The Narendra Modi Stadium wicket which hosted the day-night Test between India and England grabbed a lot of attention after it ended within two days. While the spectrum is divided into two halves what does the ICC rule book say about spin-friendly tracks?
Meanwhile, India scalped a victory by 10 wickets to go 2-1 in the series with one match still to go. The Motera wicket earned a lot of criticisms from cricketers like Harbhajan Singh and Yuvraj Singh. On the other hand, Sunil Gavaskar, Kevin Pietersen among many had defended the nature of the wickets citing 21 of the 30 wickets that fell were from straight deliveries.
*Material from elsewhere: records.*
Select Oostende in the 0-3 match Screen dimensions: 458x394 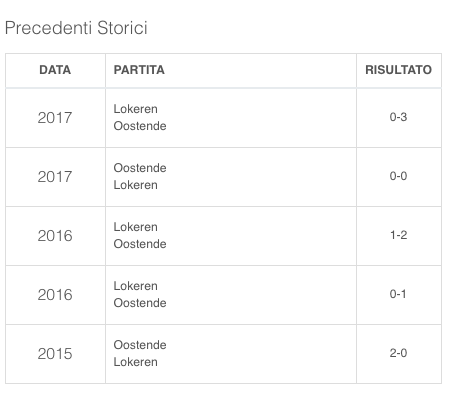[140, 126]
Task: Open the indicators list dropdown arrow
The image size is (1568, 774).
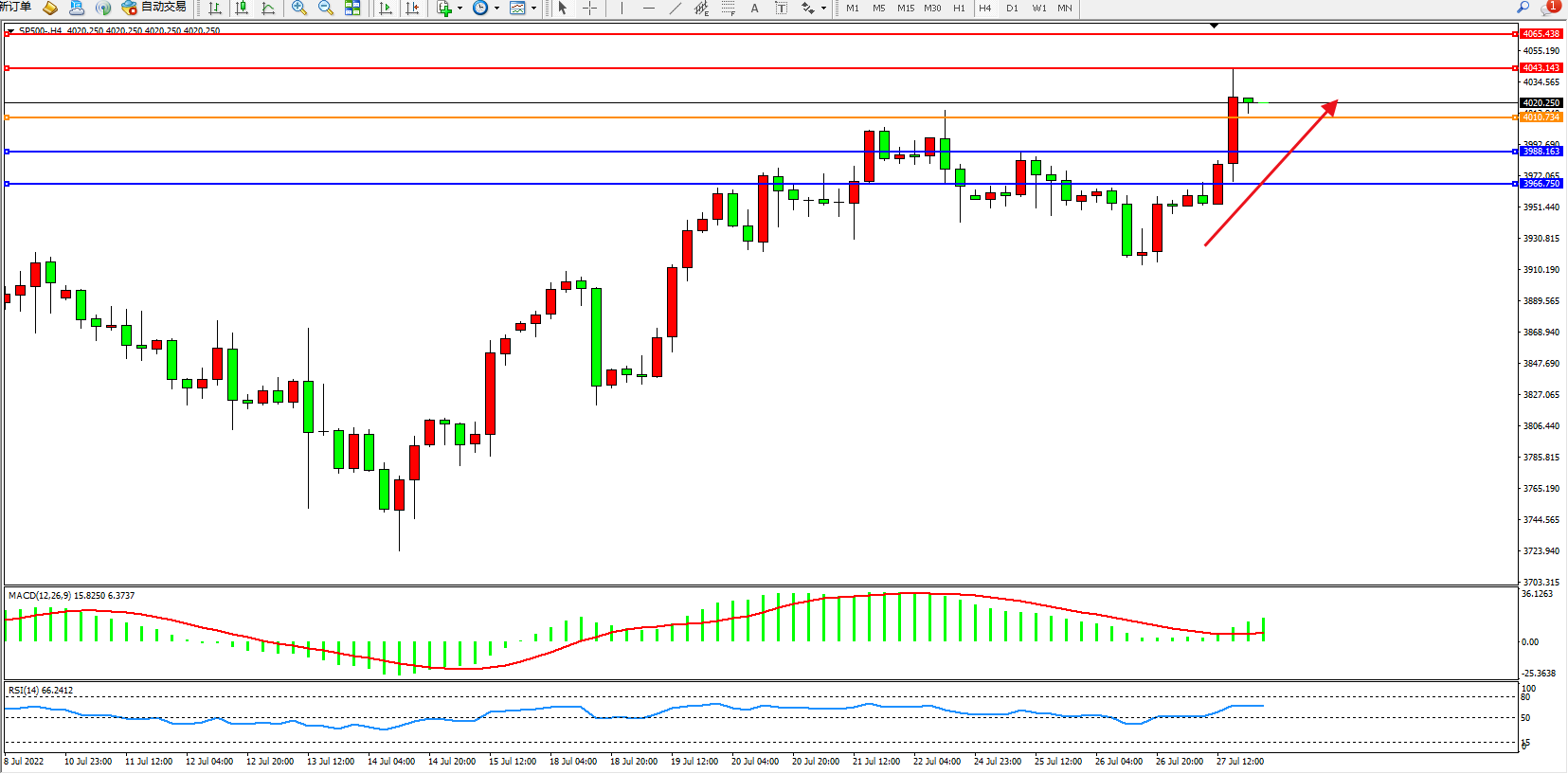Action: click(x=460, y=9)
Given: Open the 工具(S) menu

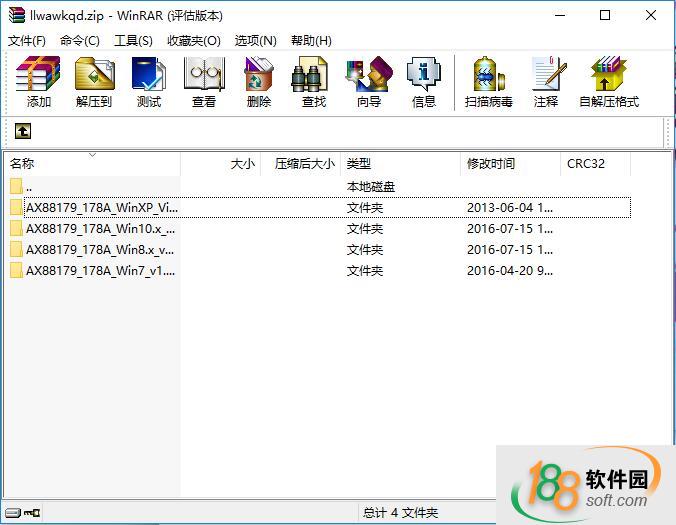Looking at the screenshot, I should click(x=133, y=40).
When asked about his verdict of the pitch, England skipper Joe Root highlighted the fact that a part-time spinner like him got 5 wickets in the first innings. The feat, which although is a huge one for the England captain, does shed light on the sort of help spinners were getting from the wicket.
“If I’m getting five wickets on there then you can tell it is giving a fair amount of spin, that sums the pitch up slightly. There always has to be an element of home advantage, because that is part of the beauty of Test cricket.
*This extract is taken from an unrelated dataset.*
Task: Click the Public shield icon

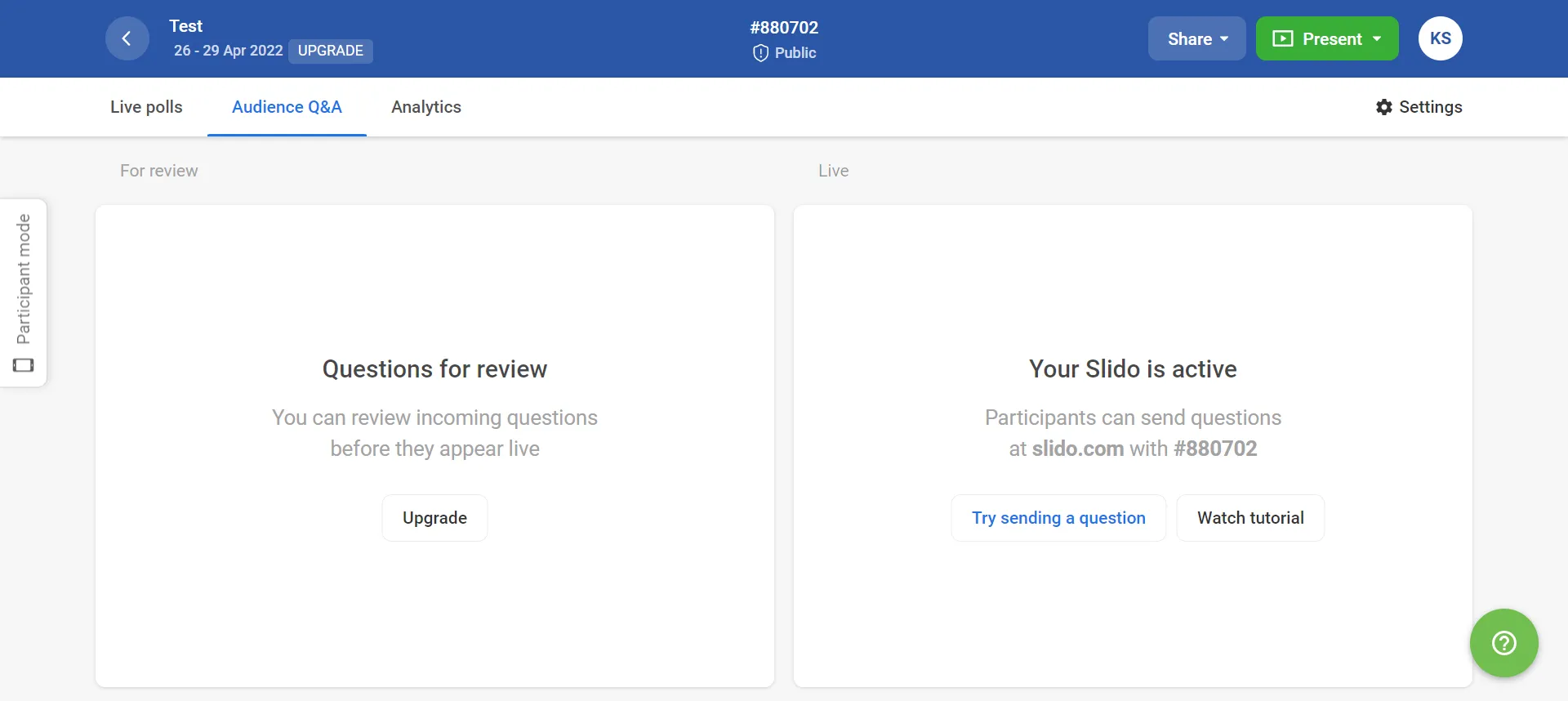Action: (x=760, y=53)
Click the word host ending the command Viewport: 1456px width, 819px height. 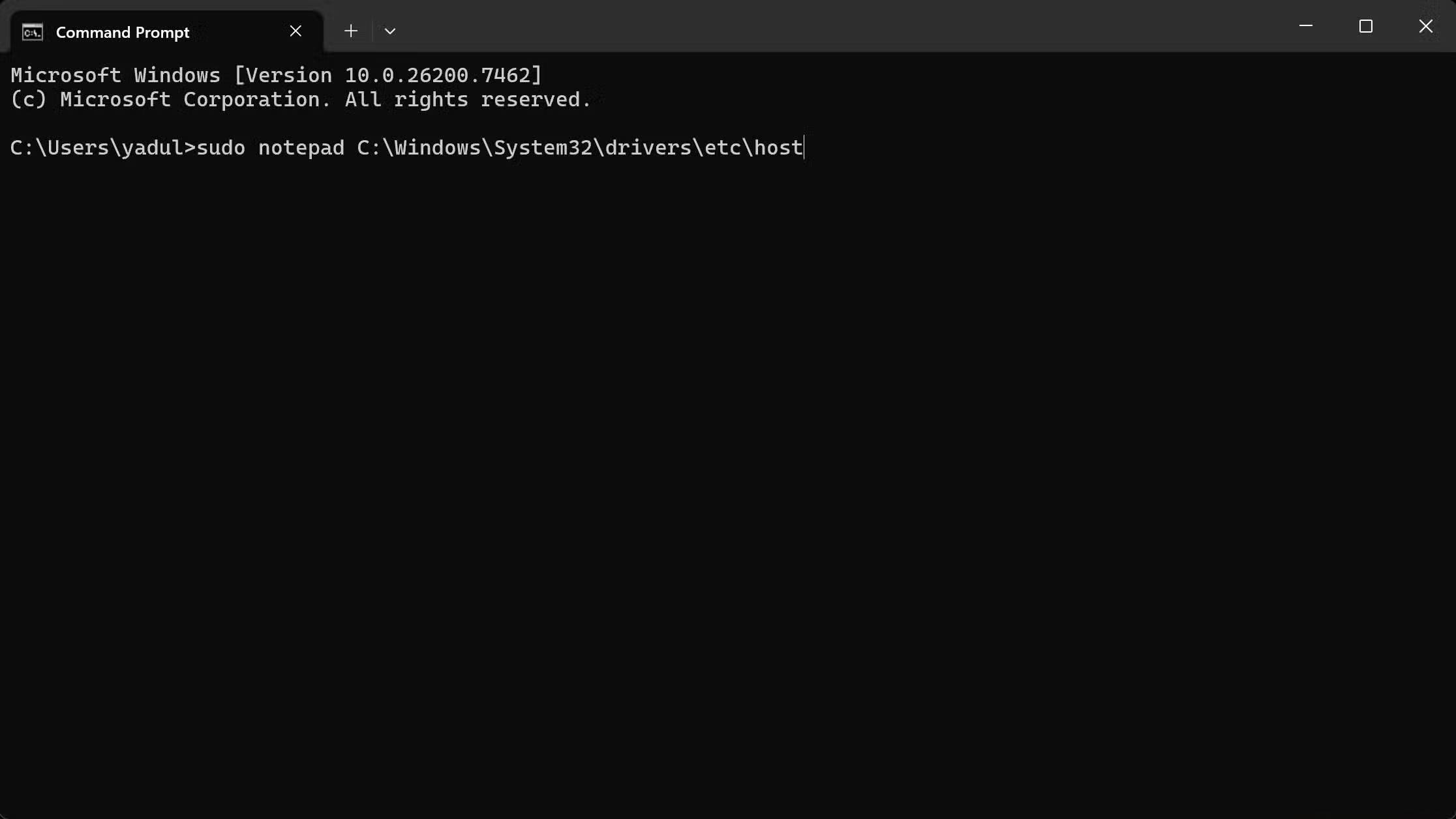click(x=778, y=148)
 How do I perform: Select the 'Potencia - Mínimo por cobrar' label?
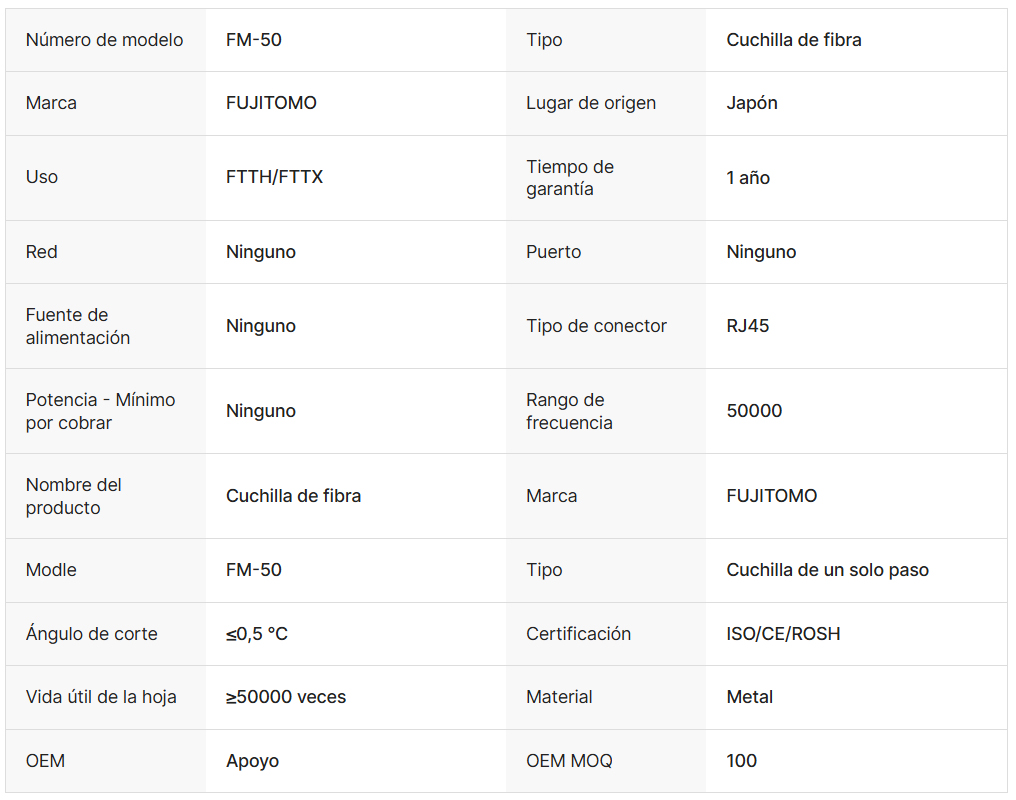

“You go around the world playing in all these wonderful places and you have to learn to develop your game, to find different ways. It’s just how extreme you’re willing to let the wickets be,” Root said at the end of the game.
What does the ICC rule book say?
When it comes to spin-friendly tracks, the ICC rulebook has definite criteria when it comes to rating a pitch poor. According to the global body – ICC, a poor pitch is one that doesn’t allow an even contest between bat and bat.
“A poor pitch is one that does not even allow an even contest between bat and ball, either by favouring batters too much, and not giving the bowlers (seam and spin) from either side sufficient opportunity to take wickets, or by favouring the bowlers too much (seam or spin), and not giving the batters from either team the opportunity to make runs,” ICC rules state. “The pitch offers excessive assistance to spin bowlers, especially early in the match,” it adds.